January 30, 2012

Testing 202 – 5 disciplines to get greater value from your testing program

Testing seems like such a natural extension of most existing operations that very few groups take the time to evaluate as a separate discipline. They then are shocked when they hit the inevitable points of resistance that all programs run into. They are not prepared for the political, technical, or organizational barriers that riddle their journey. Even worse, those barriers interfere with the need for simple speedy execution, which hinders their ability to reach the level of monetary impact that the program is truly are capable of. What differentiates programs in the long haul are those that leverage their ability to push past those barriers and change the way they think about the testing, evolving beyond just focusing on simple tests. They start to focus on the power of the system itself to shape their forward trajectory. It takes people to be real thought leaders, not just for themselves, but also for their organizations, to really reach the next level of their program.

The theme of the first group of disciplines for programs was all about organizational consistency and getting everyone to work efficiently and quickly towards one goal. Once you have achieved that ability to move forward and act as needed, the main ingredient for success comes from your ability to think about testing differently, to challenge yourself and others to focus on learning and on not making assumptions. Way too many groups end up leveraging their testing program to only look a the impact of what people want to do, instead of using as a tool to learn and go in new directions. Often times the least efficient part of any system are the people running it, and as such we have to come up with ways to break down that barrier and to allow the test data to really dictate where we go, what we talk about, and how we allocate resources. How you think about testing, how you challenge yourself to not fall into the many biases that dictate human nature, and how you can bring people to challenge their own actions dictates the scale of the impact of each test and of the program as a whole.
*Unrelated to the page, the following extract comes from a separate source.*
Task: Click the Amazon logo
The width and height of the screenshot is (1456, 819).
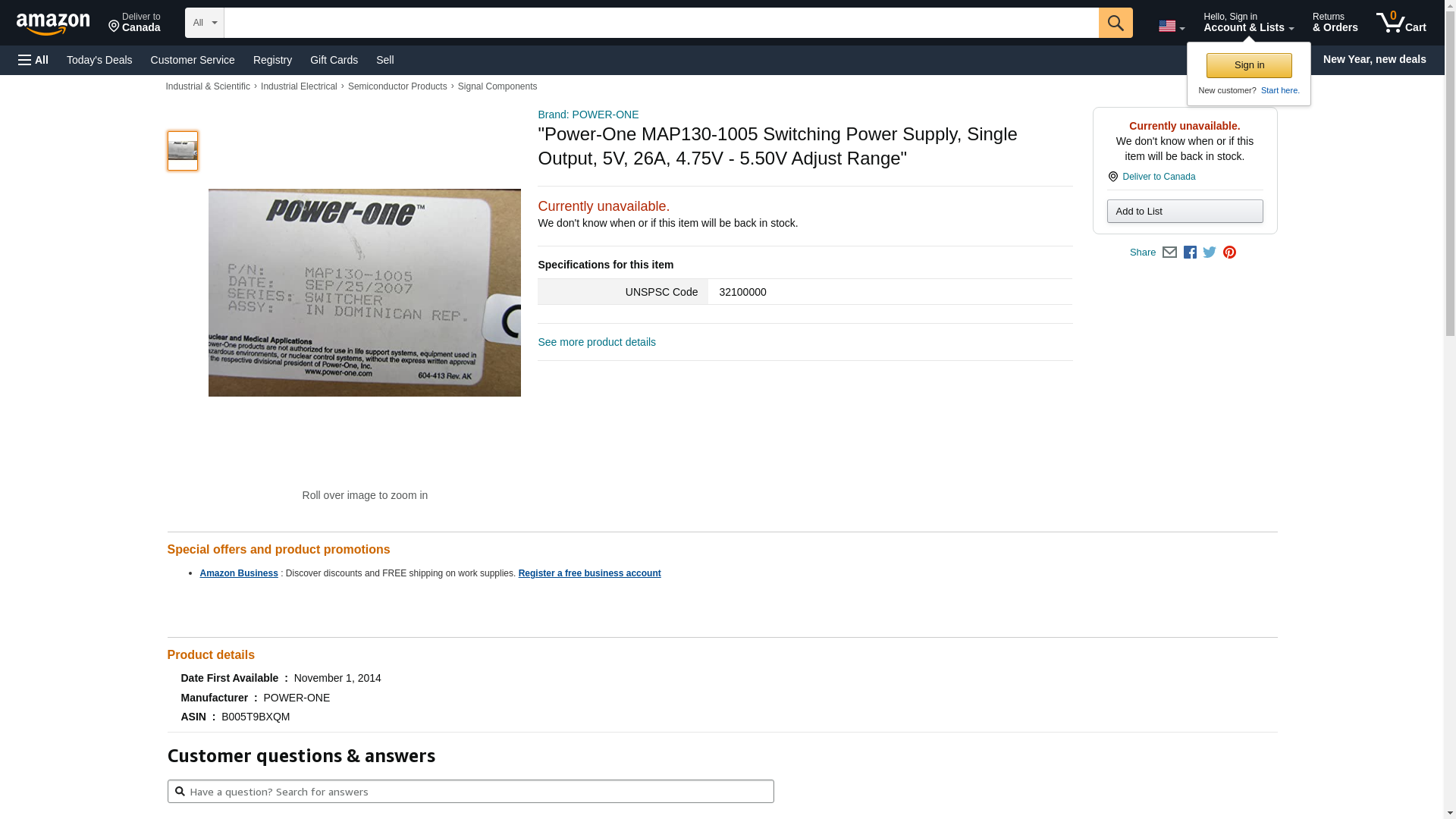Action: click(53, 24)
So many groups run into the problem of not realizing that they are sub optimizing. They run a test, and they get a winner, and so they assume that everything is golden. They report the winner, they move on. We get so caught up in the immediate return on our actions that we never take the time to understand what it means in context. The problem is that we are not treating each action with the respect it deserves, and that they are taking they are busy looking at today and not tomorrow. It is never about getting a result, it is about the ability to differentiate different results from each other, to make sure that we are going down the most efficient path for our business. If you get a 3% lift, that is more then you had previously, but what if the 3% is just one recipe in a test with a 5%, a 7% and a 10% winner. Would you then think pushing the 3% winner was the best course of action? The only way to escape that trap is by changing how you think about testing, and the practices that you put in place around that change, you are given the ability to measure the efficiency of your actions, to view the causal relationships of alternatives and to measure the scale of impact and the cost to achieve them.

In order to make sure you are getting the most from the actions you have enabled, here are 5 disciplines which will help you achieve the results you want from the program.

Best instead of Better Testing –

I have already explored this concept here, but it is important to understand the distinction. “Better” testing is the act of trying to figure out if one idea is better than another. It limits the playing field and is used to make an immediate decision about who is “right”. Best testing is trying to figure out what the value of each feasible option is, and to figure out what the best places are to put resources or to move the site. Testing is a system, one that only produces value based on the quality of the input. If you limit your input to only popular opinion or a few ideas, then you are dramatically hindering the output of that system. It is about using testing to not just push preconceive notions but to instead democratize ideas, so that the system is more important than the idea. If you are able to let testing tell you where to go, you will not only get better results from this test, but you will better inform future tests and stop yourself from spending resources in an inefficient manner.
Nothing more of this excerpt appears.